If you figure the credit yourself, fill out the front of Schedule R. Next, fill out Part III of Schedule R. If you file Form 1040A, enter the amount from Schedule R, line 24 on line 30. If you file Form 1040, include the amount from Schedule R, line 24 on line 53, check box c, and enter "Sch R" on the line next to that box.
There are five steps in Part III to determine the amount of your credit:
- Determine your initial amount (lines 10–12).
- Determine the total of any nontaxable social security and certain other nontaxable pensions and benefits you received (lines 13a, 13b, and 13c).
- Determine your excess adjusted gross income (lines 14–17).
- Determine the total of steps 2 and 3 (line 18).
- Determine your credit (lines 19–24).
These steps are discussed in more detail next.
To figure the credit, you must first determine your initial amount using lines 10 through 12. See Table 1
. Your initial amount is on line 12.
If you are a qualified individual under age 65, your initial amount cannot be more than your taxable disability income.taxmap/pubs/p524-002.htm#en_us_publink100038702
Step 2 is to figure the total amount of nontaxable social security and certain other nontaxable payments you received during the year. You must reduce your initial amount by these payments.
Enter these nontaxable payments on lines 13a or 13b and total them on line 13c. If you are married filing a joint return, you must enter the combined amount of nontaxable payments both you and your spouse receive.
Worksheets are provided in the instructions for Forms 1040 and 1040A to help you determine if any of your social security benefits (or equivalent railroad retirement benefits) are taxable.
Include the following nontaxable payments in the amounts you enter on lines 13a and 13b.
- Nontaxable social security payments. This is the nontaxable part of the benefits shown in box 5 of Form SSA-1099, Social Security Benefit Statement, which includes disability benefits, before deducting any amounts withheld to pay premiums on supplementary Medicare insurance, and before any reduction because of benefits received under workers' compensation. (Do not include a lump-sum death benefit payment you may receive as a surviving spouse, or a surviving child's insurance benefit payments you may receive as a guardian.)

• INFORMATION PROVIDED
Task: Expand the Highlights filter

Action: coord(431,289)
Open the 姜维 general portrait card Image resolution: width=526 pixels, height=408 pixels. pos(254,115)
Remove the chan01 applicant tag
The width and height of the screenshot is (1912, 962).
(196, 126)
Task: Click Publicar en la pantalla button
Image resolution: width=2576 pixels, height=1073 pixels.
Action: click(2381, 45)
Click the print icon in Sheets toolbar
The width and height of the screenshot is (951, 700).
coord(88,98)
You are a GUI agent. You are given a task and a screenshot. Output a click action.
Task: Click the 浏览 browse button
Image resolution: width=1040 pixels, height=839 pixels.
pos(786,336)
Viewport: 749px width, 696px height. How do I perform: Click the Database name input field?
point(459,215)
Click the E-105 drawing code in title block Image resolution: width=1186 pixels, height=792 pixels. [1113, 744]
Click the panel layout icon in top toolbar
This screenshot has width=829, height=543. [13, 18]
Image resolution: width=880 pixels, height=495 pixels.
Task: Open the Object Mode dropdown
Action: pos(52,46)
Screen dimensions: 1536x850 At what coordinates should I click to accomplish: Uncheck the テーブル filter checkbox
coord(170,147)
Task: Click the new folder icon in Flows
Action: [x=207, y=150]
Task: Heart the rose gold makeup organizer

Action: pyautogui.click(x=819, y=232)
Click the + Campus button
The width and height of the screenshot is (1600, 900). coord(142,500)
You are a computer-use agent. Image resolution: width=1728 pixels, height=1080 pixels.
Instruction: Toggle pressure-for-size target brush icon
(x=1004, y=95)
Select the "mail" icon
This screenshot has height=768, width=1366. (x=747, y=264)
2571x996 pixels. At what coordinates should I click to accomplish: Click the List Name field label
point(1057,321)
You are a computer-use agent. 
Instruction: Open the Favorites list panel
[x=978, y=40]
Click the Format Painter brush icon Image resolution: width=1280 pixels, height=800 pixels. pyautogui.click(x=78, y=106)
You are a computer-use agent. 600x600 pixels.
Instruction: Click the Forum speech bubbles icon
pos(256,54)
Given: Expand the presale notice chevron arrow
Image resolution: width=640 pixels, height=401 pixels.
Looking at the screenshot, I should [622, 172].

• EXERCISE DETAILS
Print the whole Schedule R text above again, word for word.

• FINISHED EXERCISE
If you figure the credit yourself, fill out the front of Schedule R. Next, fill out Part III of Schedule R. If you file Form 1040A, enter the amount from Schedule R, line 24 on line 30. If you file Form 1040, include the amount from Schedule R, line 24 on line 53, check box c, and enter "Sch R" on the line next to that box.
There are five steps in Part III to determine the amount of your credit:
- Determine your initial amount (lines 10–12).
- Determine the total of any nontaxable social security and certain other nontaxable pensions and benefits you received (lines 13a, 13b, and 13c).
- Determine your excess adjusted gross income (lines 14–17).
- Determine the total of steps 2 and 3 (line 18).
- Determine your credit (lines 19–24).
These steps are discussed in more detail next.
To figure the credit, you must first determine your initial amount using lines 10 through 12. See Table 1
. Your initial amount is on line 12.
If you are a qualified individual under age 65, your initial amount cannot be more than your taxable disability income.taxmap/pubs/p524-002.htm#en_us_publink100038702
Step 2 is to figure the total amount of nontaxable social security and certain other nontaxable payments you received during the year. You must reduce your initial amount by these payments.
Enter these nontaxable payments on lines 13a or 13b and total them on line 13c. If you are married filing a joint return, you must enter the combined amount of nontaxable payments both you and your spouse receive.
Worksheets are provided in the instructions for Forms 1040 and 1040A to help you determine if any of your social security benefits (or equivalent railroad retirement benefits) are taxable.
Include the following nontaxable payments in the amounts you enter on lines 13a and 13b.
- Nontaxable social security payments. This is the nontaxable part of the benefits shown in box 5 of Form SSA-1099, Social Security Benefit Statement, which includes disability benefits, before deducting any amounts withheld to pay premiums on supplementary Medicare insurance, and before any reduction because of benefits received under workers' compensation. (Do not include a lump-sum death benefit payment you may receive as a surviving spouse, or a surviving child's insurance benefit payments you may receive as a guardian.)